Python rate limiting packages#
There are many ratelimiting packages available in Python. We chose limits because it supports Redis, asyncio, and the type of configuration that’s required for use inside Gafaelfawr. It also supports a wide variety of rate limit algorithms if we want to change fixed-window to something more sophisticated. It unfortunately depends on a different Redis library (maintained by the same author), so this introduces a second Redis library into our infrastructure, but the other advantages outweighed this.
Other options considered:
fastapi-limiter wants to be invoked as a FastAPI dependency. This is great for rate limiting within a FastAPI application, and we should consider it again when we need to move rate limiting into the individual service, but it wants to run as a dependency and relies on being able to extract the route from the request. All Gafaelfawr rate limit checking happens in the
/authroute, and Gafaelfawr needs to be able to rate limit on the basis of the user and service extracted from the token.ASGI RateLimit has a similar problem: it wants to get all the configuration for the rate limiting and applies it by analyzing the incoming route.
aiolimiter and SlowApi only work in-memory in a single process and don’t support a shared rate limit in Redis.
python-redis-rate-limit has a good API and the most sophisticated counter implementation using the Lua script recommended by the Redis documentation. Unfortunately, it doesn’t support asyncio, which is a requirement for Gafaelfawr. (It also has a 0.0.8 version number.)
asyncio-redis-rate-limit has all the required features, but the key generation algorithm seems dodgy to me and it uses a relatively unsophisticated fixed-window algorithm.
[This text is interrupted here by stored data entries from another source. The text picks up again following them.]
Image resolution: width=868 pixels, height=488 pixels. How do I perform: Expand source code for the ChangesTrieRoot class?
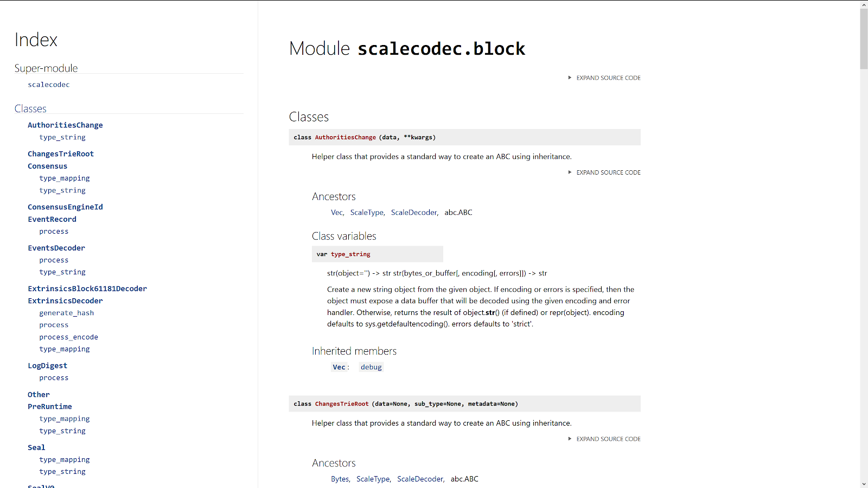(x=608, y=439)
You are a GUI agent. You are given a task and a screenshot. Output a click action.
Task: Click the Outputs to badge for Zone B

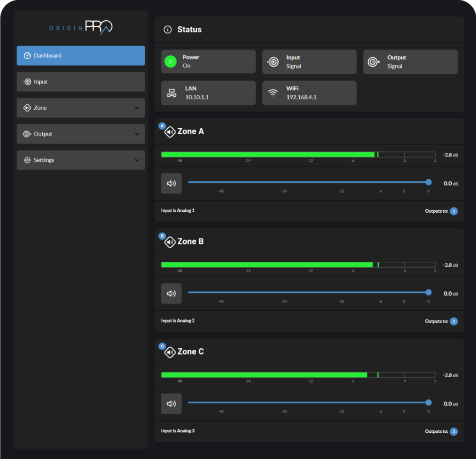point(453,321)
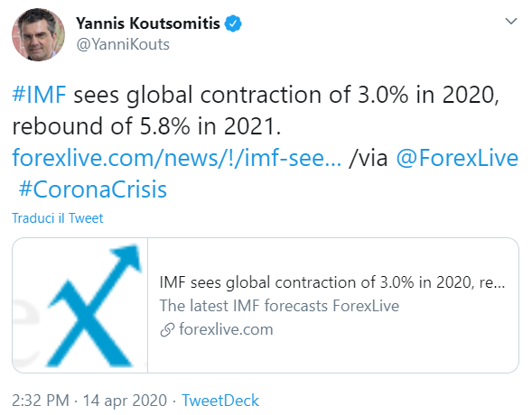
Task: Open the Yannis Koutsomitis display name
Action: pos(148,23)
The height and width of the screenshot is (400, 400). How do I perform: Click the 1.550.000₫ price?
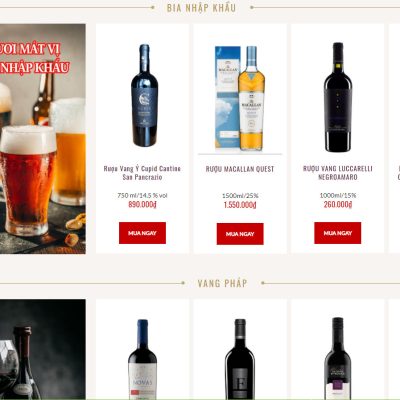click(x=240, y=205)
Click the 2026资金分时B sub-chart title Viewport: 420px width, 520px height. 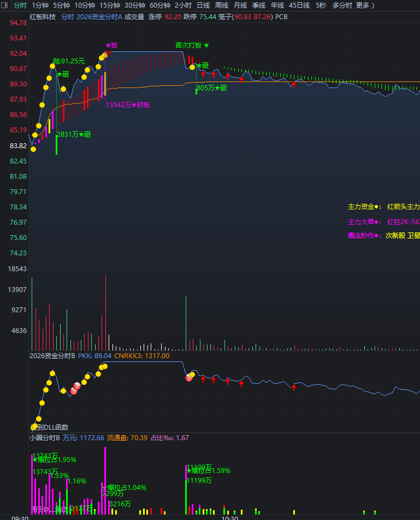tap(52, 356)
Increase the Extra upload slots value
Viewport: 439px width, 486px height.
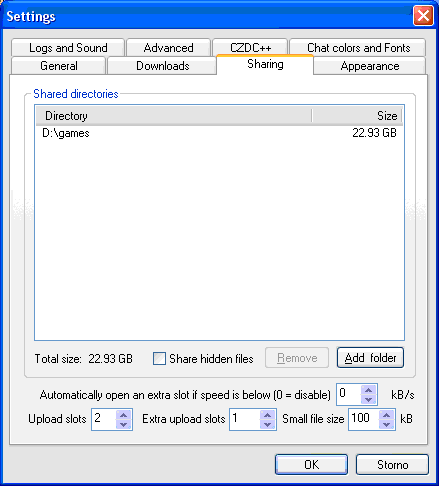[x=267, y=415]
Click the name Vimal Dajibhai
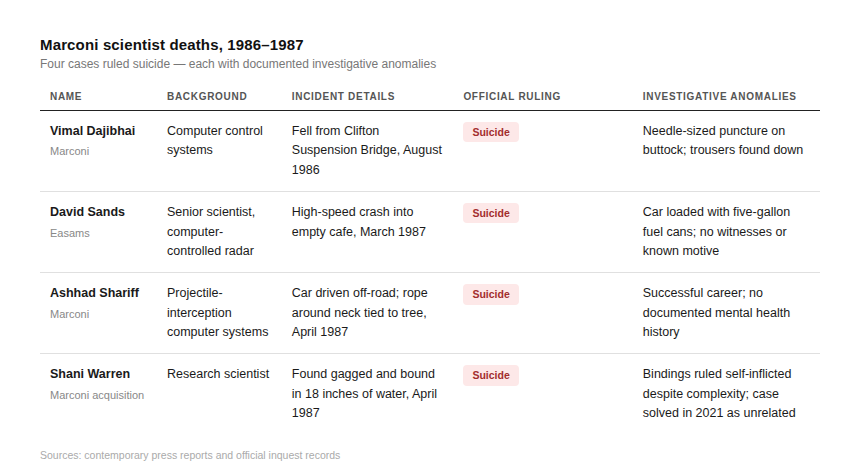Screen dimensions: 860x461 coord(92,131)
Finally, NGINX can do rate limiting directly. This can be configured per-ingress with annotations. Using this rate limiting would be the least effort for us.
However, since NGINX has no access to the user’s authentication information, it cannot do rate-limiting by user, only by IP address. Since we expect many requests to come from inside the cluster via other services such as the Portal or Notebook Aspect, and even requests from multiple users outside the cluster may appear to come from a single IP address due to NAT, this cannot be used for the type of rate limiting we want to do. We may use NGINX rate limiting for Denial of service protection.